TASK PROMPT — Report every line of the listing that contains the string "coordinates", copying each such line in full.

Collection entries
>>>
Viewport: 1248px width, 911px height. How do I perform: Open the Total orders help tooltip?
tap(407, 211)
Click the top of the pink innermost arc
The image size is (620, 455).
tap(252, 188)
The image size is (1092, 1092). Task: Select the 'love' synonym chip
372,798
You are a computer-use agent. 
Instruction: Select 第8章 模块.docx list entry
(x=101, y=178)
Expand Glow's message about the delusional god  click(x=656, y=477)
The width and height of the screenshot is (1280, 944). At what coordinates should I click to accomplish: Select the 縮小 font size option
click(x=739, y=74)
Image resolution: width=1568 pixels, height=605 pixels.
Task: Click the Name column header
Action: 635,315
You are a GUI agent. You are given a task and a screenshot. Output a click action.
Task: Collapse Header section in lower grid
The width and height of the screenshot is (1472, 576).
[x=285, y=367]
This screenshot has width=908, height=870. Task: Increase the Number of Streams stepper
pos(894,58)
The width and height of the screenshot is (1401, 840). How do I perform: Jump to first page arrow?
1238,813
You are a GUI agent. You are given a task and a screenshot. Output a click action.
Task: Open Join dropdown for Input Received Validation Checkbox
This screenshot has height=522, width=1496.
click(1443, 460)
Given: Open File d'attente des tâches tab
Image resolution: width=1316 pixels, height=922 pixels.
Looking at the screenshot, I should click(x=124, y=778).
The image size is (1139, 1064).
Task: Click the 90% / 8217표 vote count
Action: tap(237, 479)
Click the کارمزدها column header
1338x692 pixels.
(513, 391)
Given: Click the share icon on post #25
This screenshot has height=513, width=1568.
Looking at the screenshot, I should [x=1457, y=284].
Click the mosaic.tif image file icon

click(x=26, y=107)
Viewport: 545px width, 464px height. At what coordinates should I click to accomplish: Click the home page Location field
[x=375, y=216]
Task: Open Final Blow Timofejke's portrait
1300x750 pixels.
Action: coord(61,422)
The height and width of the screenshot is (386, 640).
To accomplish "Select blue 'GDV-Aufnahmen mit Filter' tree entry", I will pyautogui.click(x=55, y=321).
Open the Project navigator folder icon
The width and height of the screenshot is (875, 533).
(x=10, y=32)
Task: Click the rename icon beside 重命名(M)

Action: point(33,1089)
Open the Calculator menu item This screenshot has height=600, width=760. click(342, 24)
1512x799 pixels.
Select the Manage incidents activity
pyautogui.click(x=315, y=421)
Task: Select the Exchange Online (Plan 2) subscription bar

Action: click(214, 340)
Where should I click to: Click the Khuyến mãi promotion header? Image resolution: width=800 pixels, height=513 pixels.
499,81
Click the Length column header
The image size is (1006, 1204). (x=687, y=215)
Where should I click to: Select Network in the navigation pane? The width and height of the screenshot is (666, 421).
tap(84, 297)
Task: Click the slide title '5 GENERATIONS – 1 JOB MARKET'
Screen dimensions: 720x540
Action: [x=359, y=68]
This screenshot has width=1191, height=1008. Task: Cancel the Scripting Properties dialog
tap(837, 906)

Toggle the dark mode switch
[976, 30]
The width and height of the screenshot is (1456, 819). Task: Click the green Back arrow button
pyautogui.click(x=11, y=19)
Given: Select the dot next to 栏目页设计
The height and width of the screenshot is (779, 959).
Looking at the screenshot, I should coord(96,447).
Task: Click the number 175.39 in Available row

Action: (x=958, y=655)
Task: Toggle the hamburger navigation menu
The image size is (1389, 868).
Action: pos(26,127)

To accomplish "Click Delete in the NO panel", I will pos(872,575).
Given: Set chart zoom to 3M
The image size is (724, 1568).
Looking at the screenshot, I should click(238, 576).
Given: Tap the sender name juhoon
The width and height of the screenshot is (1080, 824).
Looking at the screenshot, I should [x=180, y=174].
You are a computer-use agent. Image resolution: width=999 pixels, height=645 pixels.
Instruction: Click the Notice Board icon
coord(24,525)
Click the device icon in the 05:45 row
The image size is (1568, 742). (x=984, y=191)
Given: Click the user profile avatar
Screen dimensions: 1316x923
<<<
IN RESPONSE —
The width and height of the screenshot is (1280, 944). At what coordinates should I click to accomplish: Select the 縮小 font size option
Viewport: 545px width, 464px height. At what coordinates should I click to accomplish: Click the home page Location field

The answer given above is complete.